### Written instruction
Echo the rows word for word, starting at the line containing "Where should I" and ending at the line containing "pos(974,551)", and leave the pictures out of your answer.

begin Recorded information

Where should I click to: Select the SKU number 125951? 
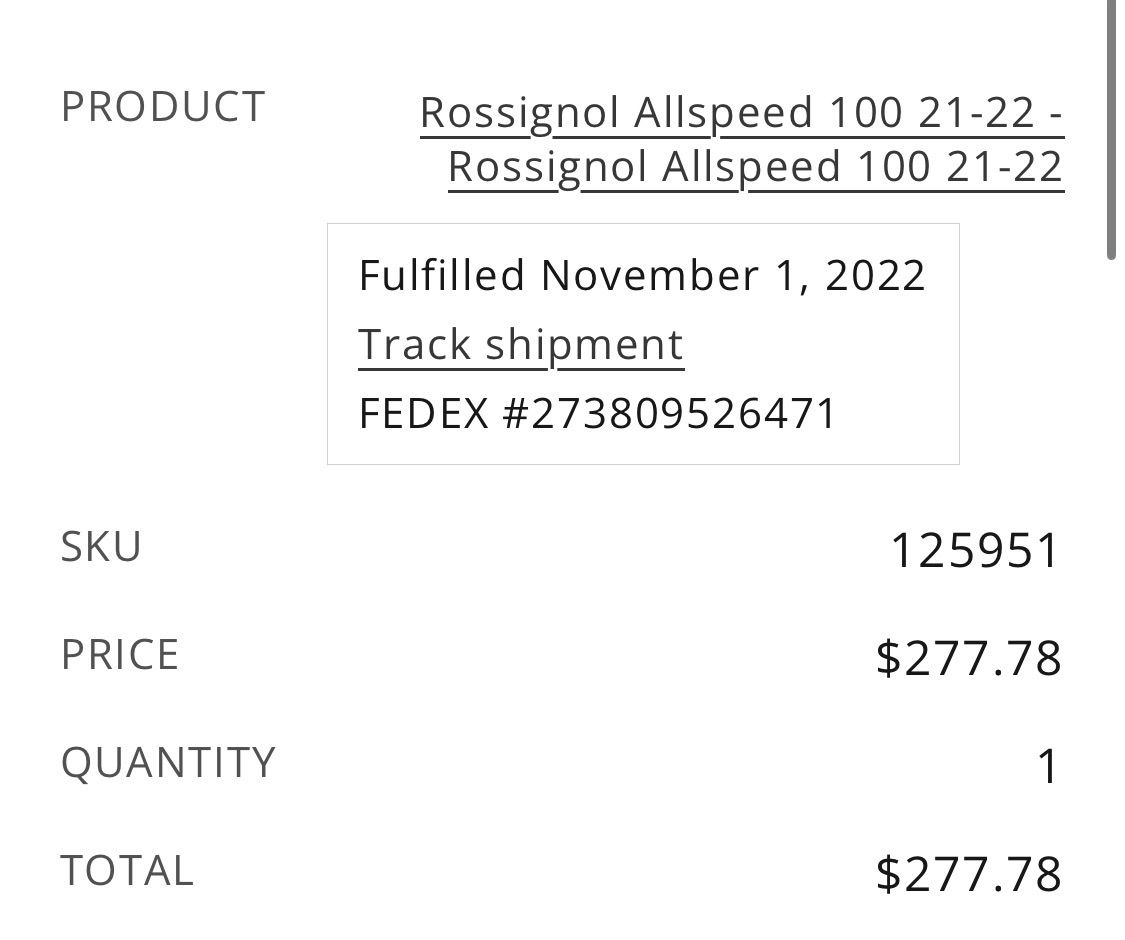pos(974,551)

end Recorded information
begin Recorded information

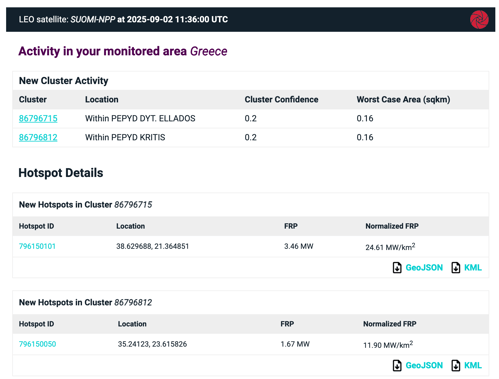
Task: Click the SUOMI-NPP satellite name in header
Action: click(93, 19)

end Recorded information
begin Recorded information

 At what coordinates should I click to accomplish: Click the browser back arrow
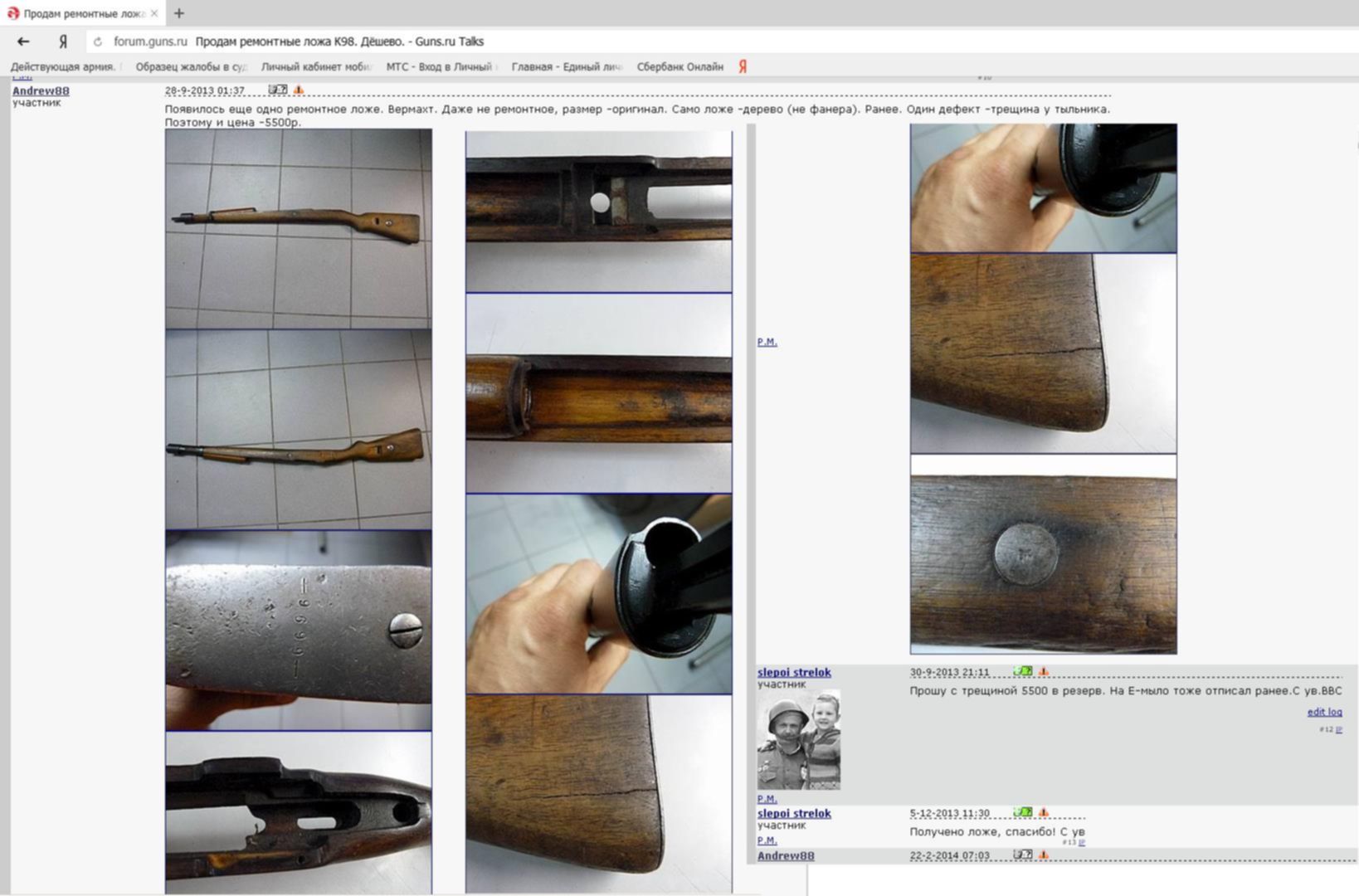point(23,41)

end Recorded information

### Exercise output
Where should I click to: Select the SKU number 125951? 
pos(974,551)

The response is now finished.